India has imposed a sweeping import ban on Pakistani goods, including indirect trade via third countries, after the Pahalgam terror attack. The move aims to choke off $500 million in rerouted imports and reinforce national security.

In a powerful economic move after the Pahalgam terror attack, the Indian government has completely banned the import of goods from Pakistan—not just directly, but also indirectly through third countries like the UAE, Sri Lanka, and Singapore. 

The policy shift, made official through a May 2 notification by the Directorate General of Foreign Trade (DGFT), tightens a trade loophole Pakistan had used for years to send goods into India despite frozen bilateral trade.

What has changed?

The DGFT amended the Foreign Trade Policy (FTP) 2023, inserting a new clause under "Prohibition on Import from Pakistan." It reads: “Direct or indirect import or transit of all goods originating in or exported from Pakistan, whether or not freely importable or otherwise permitted, shall be prohibited with immediate effect, until further orders.”

This means that even if goods are repackaged or routed through intermediary countries, if their origin is Pakistani, they are now blocked from entering India.

Why this move now?

The decision comes in the wake of the April 22 Pahalgam terror attack, which killed 26 people. This is the second major non-military retaliatory step India has taken, after limiting visa access for Pakistani nationals. According to government officials, the new import restrictions are designed to cut off every possible route Pakistan-based exporters might use to enter the Indian market and to send a firm message in the context of national security.

A long decline in trade

India and Pakistan's direct trade relationship has been deteriorating since 2019. After the Pulwama attack that year, India imposed a 200% customs duty on Pakistani goods and revoked Pakistan’s Most Favoured Nation (MFN) status. Islamabad responded by suspending bilateral trade when India abrogated Article 370 in Jammu and Kashmir.
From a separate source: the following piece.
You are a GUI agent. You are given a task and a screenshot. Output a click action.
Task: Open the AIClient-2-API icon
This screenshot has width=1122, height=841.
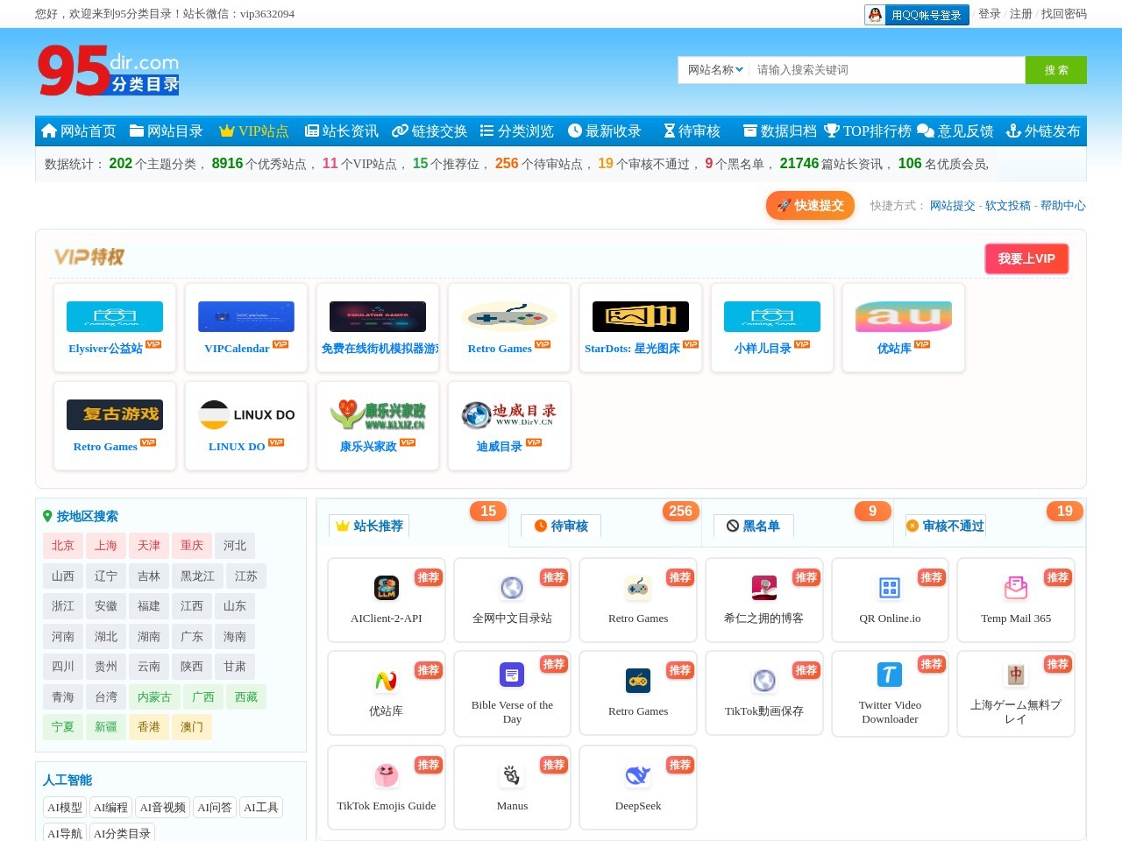[x=386, y=588]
As a result, trade fell from $2.5 billion in FY19 to just around $1.2 billion in FY24. Direct imports from Pakistan, which stood at nearly $500 million in 2018-19, plummeted to $0.42 million between April 2024 and January 2025. What little was still coming in—mainly dates, figs, seeds, and herbs—is now entirely stopped.

What about indirect trade?

While direct imports were minimal, the real problem lays in indirect trade. According to industry experts and trade think tank GTRI, goods worth around $500 million—originally Pakistani—were still entering India by being routed through third countries. For example:

  • UAE: Pakistani fruits, leather, and textiles were often repackaged in Dubai before being shipped to India.
  • Sri Lanka: Dates, salt, and leather were processed and sold under SAFTA trade privileges.
  • Singapore: Specialty chemicals and dyes sourced from Pakistan were routed here before entering Indian ports.
  • Indonesia: Cement, soda ash, and yarn came in via Jakarta with misrepresented origins.

The new policy will require customs to verify the true country of origin of imports, making such indirect trade routes far more difficult to exploit.

Will it hurt India?

Not really. India has already adjusted to minimal trade with Pakistan. GTRI founder Ajay Srivastava says the average Indian consumer won't notice much—except perhaps for pink Himalayan salt, which is uniquely sourced from Pakistan., reports The Times of India.

Trade experts like Agneshwar Sen from EY India say the main impact will be limited to certain border towns or niche industries that relied on specific Pakistani imports, the TOI reported. But in the big picture, India’s economy won’t suffer.

Real pain is for Pakistan

For Pakistan, already facing inflation, forex shortage, and IMF pressure, the loss of even this rerouted $500 million trade matters. Repackaging and reshipping goods to India involved networks of traders and businesses that will now lose a key customer. More importantly, it signals that India is not just reacting militarily to terror threats but is also tightening economic pressure points with long-term policy tools.